Wednesday, September 16, 2020

Eagle Eye Fails To Soar Like An...Airborne Creature

 

Jerry Shaw (Shia LaBeouf) and single mom Rachel Holloman (Michelle Monoghan) were once total strangers. They were living such radically different lives that it's easy to imagine they would have never met under traditional circumstances. But the circumstances informing their story in Eagle Eye are anything but traditional. Jerry and Rachel are united through a mysterious female voice that commands them to do what she says. Intimidating our two leads is the fact that this voice has control over all electronics, she basically can run the world. Rosario Dawson, Michael Chiklis, Anthony Mackie and Billy Bob Thornton are also around in this 2008 thriller from I Am Number Four auteur D.J. Caruso.

Eagle Eye has a strange sense of pacing. The movie kicks off with a bang and then some, as the first big set piece starts with LaBeouf being broken out of a government building by a goddamn crane. From there, LaBeouf leaps to the ground unharmed (sure) and then hops on a train. Shortly afterwards, an extended car chase ensues that involves countless cars getting piled up and culminates in gigantic garbage yard cranes picking up cop cars. It's all so large-in-scale but it's not indicative of what's to come. Aside from a quick drone chase scene in the climax, the rest of Eagle Eye is more on the order of a political thriller than a Michael Bay movie. 

Starting the suspense thriller part of Eagle Eye off on such an intense note leaves the story with nowhere to go but down. It's a puzzling choice that doesn't really play into the themes or characters. Nor does it prove to be an engaging maneuver in terms of entertainment. Of course, going smaller-in-scale does play to D.J. Caruso's strengths as a filmmaker. Caruso just cannot do large-scale action. That car chase sequence is just dismally executed, it's all a bunch of quick cuts and close-ups that render the exciting as just nauseating. I could hardly tell who was who and what has happening. I just know some cars got smashed and that eventually, our two lead characters hopped a garbage barge. Otherwise, it's all a blur thanks to the poor directing and editing.

It's not like Eagle Eye transforms into a masterful suspense thriller after this dud car chase is done. But Caruso seems way more comfortable handling people racing down hallways to beat timers than he does handling cranes flipping over cop cars.  Meanwhile, the script for Eagle Eye is a helpful demonstration on how often American movies try to be politically relevant without ever actually taking a stand on things.

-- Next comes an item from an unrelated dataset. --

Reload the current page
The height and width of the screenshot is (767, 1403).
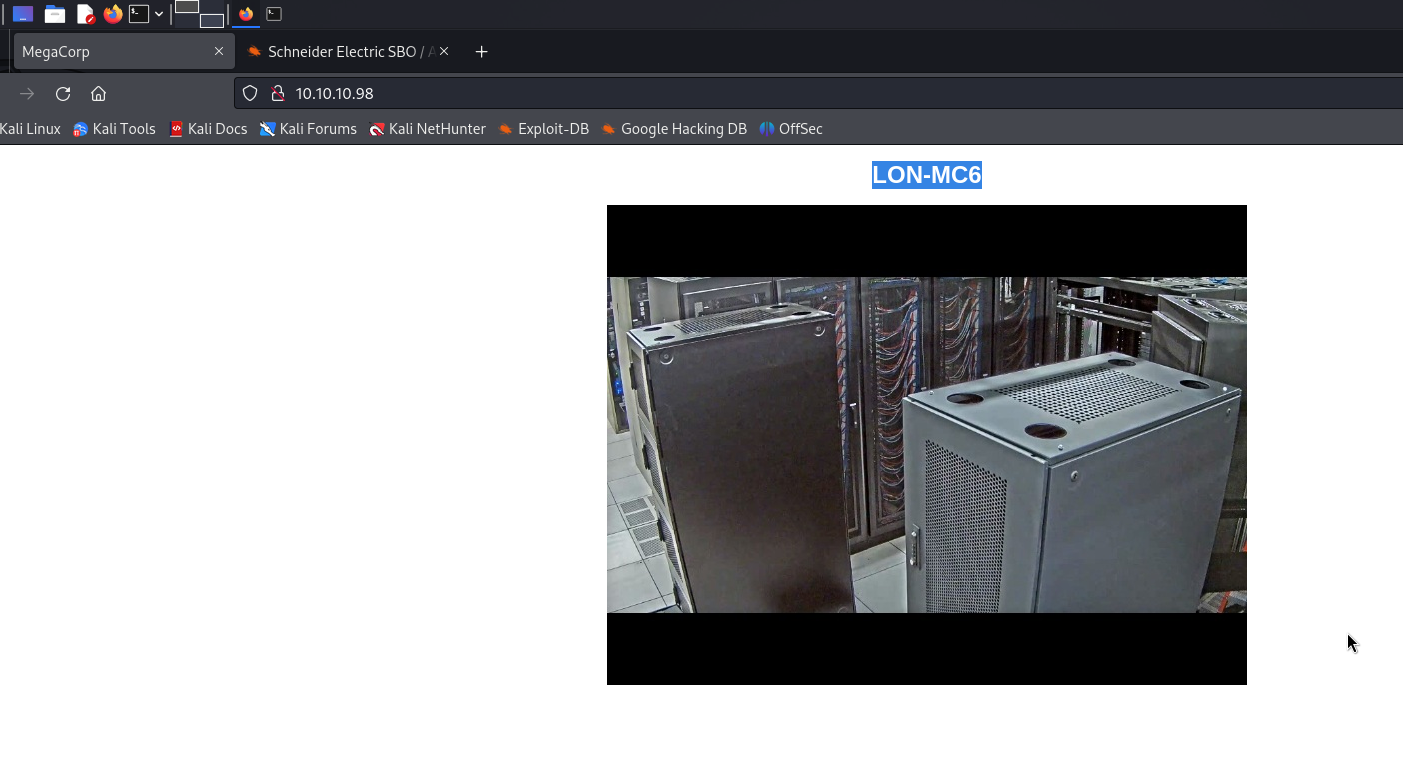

Drone warfare, war in the Middle East, government surveillance, all these hot button topics of 2008 (and even 2020) get namedropped here. Rather than have anything meaningful to say about how specific countries, like America, approach those topics, though, Eagle Eye just uses them as a gateway for a generic sci-fi thriller.

By the end, it's just an A.I. system gone awry that's been behind everything in the movie. There is no larger points to be made about how America approaches surveillance technology in warfare or any other scenario. I practically burst out laughing when one of the last lines in the movie boiled down to Michael Chiklis simply saying "We must continue to do intelligence operations but we cannot allow this to happen again." I'm not sure there's a lot of political debates going on about whether or not we should allow GLADoS from Portal meets HAL from 2001: A Space Odyssey to run military operations. In the end, Eagle Eye bravely takes a stand that a fictitious issue that can't happen in real life should not happen. What brave social commentary.

Clearly, Eagle Eye is not very good. This is despite starring two people (particularly Monoghan) who never really got the roles they deserved in mainstream Hollywood fare. One random observation; was Shia LaBeouf the last male movie star to not follow the same super-shredded physique all 2010's movie stars do? LaBeouf actually looks like a human in a way that Chris Hemsworth and such don't. It's interesting to contemplate LaBeouf being the last of his kind in terms of the blockbuster leading man. At least it's more interesting than most of what happens in Eagle Eye. Credit where credit is due, though, the quick pacing of the movie and its preposterous nature do make it fine DIY MST3K fodder. I bet a bunch of friends could have a ball just poking fun at all the bizarrely written dialogue. 

At least Eagle Eye mildly succeeds on some level, even if it isn't anywhere near where director D.J. Caruso and company intended.